DEM Parti Urfa İl Eşbaşkanı Ayşe Sürücü, tarihi bir süreçten geçtiklerini belirterek, "Meclis'te kurulan komisyonda görüşmeler devam ediyor. Son olarak Barış Anneleri ile görüşüldü ancak annelerin Kürtçe konuşmasına izin verilmedi. Bunu kabul etmiyoruz. Barış ve çözüm için sonuna kadar mücadele edeceğiz" dedi.

Suruç katliamında ölümsüzleşen 33 düş yolcusunu anarak sözlerine başlayan DEM Parti Grup Başkanvekili Sezai Temelli, "Barışa karşı olanlar, nefret söyleminde, ayrımcılıktan, ırkçılıktan beslenenler şunu çok iyi bilsinler ki biz kazanacağız, mutlaka kazanacağız. Bu yolda kararlılıkla yürümeye devam edeceğiz" dedi.

'BU SORUN ÇÖZÜLMEDEN HİÇBİR SORUN ÇÖZÜLEMEZ'
Abdullah Öcalan'ın 27 Şubat'taki çağrısından sonra yaşanan gelişmeleri hatırlatan Temelli,  şöyle devam etti: "Bu kadar güçlü adımların karşısında Türkiye siyasetine düşen demokrasinin önündeki engelleri kaldırmaktır. Nihayet Meclis'te komisyon kuruldu. Keşke 27 Şubat açıklamasından hemen sonra kurulsaydı. Evet acelemiz var çünkü kaybettiğimiz yıllarımız, yitirdiklerimiz var. Komisyon bu bilinçle çalışmalıdır. Hakikate vakıf olmalıdır. Oyalanmadan bir an önce gereken adımlar atılmalıdır. Türkiye halklarının beklediği şey, siyasetin bir araya gelerek çözüm üretmesiydi. Bir araya gelindi ama hala adım atılmadı. Bırakın adım atmayı insanları bekleyişe sürükleyen bir hal var. Daha önemli bir konumuz yok. Çünkü bu sorun çözülmeden, bu ülke hiçbir sorununu çözemeyiz."

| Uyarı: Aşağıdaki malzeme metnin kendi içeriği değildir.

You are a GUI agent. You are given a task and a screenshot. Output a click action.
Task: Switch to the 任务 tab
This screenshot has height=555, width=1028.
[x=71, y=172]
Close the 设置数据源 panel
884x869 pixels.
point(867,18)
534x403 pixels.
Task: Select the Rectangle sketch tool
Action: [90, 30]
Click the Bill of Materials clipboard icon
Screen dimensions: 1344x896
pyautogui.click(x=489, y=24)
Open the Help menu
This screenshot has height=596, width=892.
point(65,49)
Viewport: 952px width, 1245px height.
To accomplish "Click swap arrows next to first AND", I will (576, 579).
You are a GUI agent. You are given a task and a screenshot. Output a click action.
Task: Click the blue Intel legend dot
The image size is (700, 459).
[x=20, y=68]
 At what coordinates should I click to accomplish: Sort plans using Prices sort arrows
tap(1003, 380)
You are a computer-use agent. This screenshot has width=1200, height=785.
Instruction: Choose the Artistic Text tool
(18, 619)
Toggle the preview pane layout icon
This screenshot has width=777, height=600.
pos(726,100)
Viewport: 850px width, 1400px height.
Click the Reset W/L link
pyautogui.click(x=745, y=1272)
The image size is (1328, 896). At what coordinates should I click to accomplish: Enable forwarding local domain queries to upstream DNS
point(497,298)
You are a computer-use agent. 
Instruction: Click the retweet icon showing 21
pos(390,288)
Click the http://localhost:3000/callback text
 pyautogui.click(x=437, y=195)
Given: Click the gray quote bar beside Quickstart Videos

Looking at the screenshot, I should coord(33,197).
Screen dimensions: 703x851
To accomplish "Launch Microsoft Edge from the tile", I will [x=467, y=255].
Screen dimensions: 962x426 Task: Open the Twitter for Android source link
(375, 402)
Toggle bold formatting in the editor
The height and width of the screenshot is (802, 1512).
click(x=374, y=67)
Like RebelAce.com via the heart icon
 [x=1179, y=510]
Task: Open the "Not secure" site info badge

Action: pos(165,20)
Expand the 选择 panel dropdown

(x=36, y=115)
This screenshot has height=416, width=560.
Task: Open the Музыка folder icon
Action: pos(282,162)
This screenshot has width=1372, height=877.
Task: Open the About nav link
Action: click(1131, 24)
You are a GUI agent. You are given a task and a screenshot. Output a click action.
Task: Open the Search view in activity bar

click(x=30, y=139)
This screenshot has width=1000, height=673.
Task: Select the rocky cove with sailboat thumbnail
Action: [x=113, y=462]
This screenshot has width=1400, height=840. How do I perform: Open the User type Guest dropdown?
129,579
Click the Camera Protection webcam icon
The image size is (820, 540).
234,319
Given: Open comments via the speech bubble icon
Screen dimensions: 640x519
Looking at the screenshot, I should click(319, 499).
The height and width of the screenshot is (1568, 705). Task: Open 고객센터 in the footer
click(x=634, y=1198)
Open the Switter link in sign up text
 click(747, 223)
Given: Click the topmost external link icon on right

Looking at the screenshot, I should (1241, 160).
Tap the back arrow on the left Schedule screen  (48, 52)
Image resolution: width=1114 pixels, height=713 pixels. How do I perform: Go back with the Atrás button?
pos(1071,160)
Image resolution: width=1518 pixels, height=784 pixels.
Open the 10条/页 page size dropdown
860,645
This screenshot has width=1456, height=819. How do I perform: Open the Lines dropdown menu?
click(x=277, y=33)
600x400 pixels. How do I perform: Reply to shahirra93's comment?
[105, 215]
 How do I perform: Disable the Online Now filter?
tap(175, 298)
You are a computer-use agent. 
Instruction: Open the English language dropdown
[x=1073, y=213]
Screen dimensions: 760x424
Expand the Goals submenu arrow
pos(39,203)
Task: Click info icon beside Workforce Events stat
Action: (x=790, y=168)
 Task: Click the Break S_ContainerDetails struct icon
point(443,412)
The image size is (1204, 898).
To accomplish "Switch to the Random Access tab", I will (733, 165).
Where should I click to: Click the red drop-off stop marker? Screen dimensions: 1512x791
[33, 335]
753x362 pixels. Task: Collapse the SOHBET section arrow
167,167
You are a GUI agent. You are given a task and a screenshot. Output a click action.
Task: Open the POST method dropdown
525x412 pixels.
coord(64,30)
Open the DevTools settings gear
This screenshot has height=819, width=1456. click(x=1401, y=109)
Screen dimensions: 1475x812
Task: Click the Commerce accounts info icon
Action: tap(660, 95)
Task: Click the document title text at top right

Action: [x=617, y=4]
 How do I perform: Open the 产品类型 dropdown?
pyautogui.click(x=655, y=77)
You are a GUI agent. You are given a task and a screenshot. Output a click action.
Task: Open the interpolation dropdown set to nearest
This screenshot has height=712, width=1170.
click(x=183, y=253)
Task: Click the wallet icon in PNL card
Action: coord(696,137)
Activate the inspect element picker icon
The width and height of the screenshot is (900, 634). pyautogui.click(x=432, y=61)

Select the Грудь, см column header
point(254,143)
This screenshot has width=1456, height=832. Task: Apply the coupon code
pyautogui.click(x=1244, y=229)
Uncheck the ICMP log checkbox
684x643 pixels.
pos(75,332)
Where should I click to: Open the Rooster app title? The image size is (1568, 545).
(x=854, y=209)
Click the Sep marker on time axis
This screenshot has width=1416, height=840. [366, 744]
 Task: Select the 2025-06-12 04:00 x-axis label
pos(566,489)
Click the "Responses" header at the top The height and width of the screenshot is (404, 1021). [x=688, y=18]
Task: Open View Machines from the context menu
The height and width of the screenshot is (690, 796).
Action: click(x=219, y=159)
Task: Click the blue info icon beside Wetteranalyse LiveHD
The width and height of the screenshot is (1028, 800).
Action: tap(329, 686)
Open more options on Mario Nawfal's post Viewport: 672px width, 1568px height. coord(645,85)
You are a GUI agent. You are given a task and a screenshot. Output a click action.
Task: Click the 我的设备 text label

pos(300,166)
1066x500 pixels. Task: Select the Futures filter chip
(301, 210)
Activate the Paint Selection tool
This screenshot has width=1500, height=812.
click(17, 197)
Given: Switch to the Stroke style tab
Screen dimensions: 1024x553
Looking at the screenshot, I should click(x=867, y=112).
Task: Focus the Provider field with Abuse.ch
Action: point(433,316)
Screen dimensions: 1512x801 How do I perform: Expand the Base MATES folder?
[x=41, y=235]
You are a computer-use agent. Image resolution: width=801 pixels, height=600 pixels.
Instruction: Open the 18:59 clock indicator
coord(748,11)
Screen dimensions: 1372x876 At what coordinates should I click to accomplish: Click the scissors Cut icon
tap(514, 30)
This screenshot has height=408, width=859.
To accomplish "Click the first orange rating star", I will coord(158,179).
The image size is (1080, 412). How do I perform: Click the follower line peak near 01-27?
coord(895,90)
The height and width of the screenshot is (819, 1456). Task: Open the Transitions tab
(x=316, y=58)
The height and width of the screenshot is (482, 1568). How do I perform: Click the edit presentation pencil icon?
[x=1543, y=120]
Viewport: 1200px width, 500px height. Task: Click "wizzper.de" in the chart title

'MADENE DEĞİL DOĞAYA İHTİYACIMIZ VAR'
"Komisyon, topluma dönüp baktığında 25 milyon Kürt'ün varlığını kabul edip, o 25 milyon Kürt'ün bir anadilinin olduğunu bilmelidir. Herkesin anadilinde, eğitim kamusal hizmet, siyaset hakkının olduğunu bilmelidir" diyen Temelli, Kürt meselesinin aynı zamanda Kürtçe meselesi olduğunu söyledi.

Temelli, şu ifadeleri kullandı: "Fırat'ın doğusuna bakan bu çarpık anlayış, Kürt halkı üzerinde ekonomik şiddeti de böyle var etti. Oysa su burada, su Fırat'tadır. Santraller, barajlar burada. İstanbul, Ankara şakır şakır ışıklar altında ancak burada tarlasını ekecek olan çiftçi sulama ücreti olarak 3 bin lira ödüyor. İşte elektrik fiyatları işte zulüm. Bütün doğamız talan edildi. Ne orman kaldı, ne ekilebilir alan. İklim krizinin en büyük müsebbiplerinden biri Türkiye'dir. Bizim madene değil, doğaya ihtiyacımız var. Tarlamızı ekmek istiyoruz, iş istiyoruz, o yüzden de barış istiyoruz."